- [DATASET EXCERPTS]
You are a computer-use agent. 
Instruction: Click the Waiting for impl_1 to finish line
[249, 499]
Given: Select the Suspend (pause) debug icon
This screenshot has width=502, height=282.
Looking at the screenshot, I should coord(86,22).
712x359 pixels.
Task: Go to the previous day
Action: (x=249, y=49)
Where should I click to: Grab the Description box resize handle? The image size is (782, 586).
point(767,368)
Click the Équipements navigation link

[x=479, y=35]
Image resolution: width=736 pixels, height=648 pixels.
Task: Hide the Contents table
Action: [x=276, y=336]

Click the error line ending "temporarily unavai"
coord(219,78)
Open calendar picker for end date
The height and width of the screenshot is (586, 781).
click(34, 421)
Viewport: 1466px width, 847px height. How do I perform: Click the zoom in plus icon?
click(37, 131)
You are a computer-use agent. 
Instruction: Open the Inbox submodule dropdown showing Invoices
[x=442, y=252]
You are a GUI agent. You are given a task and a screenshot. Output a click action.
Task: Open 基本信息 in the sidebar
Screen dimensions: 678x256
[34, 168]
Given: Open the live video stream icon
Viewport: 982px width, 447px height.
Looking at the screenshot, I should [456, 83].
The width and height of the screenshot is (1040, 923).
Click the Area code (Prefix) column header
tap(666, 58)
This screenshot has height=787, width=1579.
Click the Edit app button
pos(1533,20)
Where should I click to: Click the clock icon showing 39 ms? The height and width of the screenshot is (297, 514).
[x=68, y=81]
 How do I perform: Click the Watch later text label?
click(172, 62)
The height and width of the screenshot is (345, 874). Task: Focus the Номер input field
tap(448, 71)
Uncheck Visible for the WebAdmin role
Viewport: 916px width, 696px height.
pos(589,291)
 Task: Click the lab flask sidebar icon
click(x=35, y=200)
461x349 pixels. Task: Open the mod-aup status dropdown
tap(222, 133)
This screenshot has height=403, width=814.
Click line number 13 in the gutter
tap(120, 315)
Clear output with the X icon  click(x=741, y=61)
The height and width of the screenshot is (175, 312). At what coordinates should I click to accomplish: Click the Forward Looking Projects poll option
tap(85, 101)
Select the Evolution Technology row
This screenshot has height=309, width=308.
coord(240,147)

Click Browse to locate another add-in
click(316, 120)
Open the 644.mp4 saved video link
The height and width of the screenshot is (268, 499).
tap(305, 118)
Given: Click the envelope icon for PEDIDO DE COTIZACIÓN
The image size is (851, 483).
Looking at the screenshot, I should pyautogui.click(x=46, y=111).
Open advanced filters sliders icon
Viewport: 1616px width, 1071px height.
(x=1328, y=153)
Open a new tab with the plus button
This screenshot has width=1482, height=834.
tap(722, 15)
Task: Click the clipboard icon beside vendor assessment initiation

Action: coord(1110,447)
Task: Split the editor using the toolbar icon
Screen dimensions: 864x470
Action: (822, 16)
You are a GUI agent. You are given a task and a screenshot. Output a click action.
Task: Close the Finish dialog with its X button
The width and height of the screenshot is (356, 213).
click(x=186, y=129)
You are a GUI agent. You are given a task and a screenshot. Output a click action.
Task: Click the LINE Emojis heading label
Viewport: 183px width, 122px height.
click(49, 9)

- [DIRECTIONS FOR THIS TASK] Rewrite the records starting with the line containing "Click Browse to locate another add-in" and continuing through the line containing "tap(305, 118)", replacing "another add-in" with "a different add-in" and leaving everything else unchanged. Return only those lines.

- [SOLUTION TO THIS EXERCISE]
Click Browse to locate a different add-in
click(316, 120)
Open the 644.mp4 saved video link
The height and width of the screenshot is (268, 499).
tap(305, 118)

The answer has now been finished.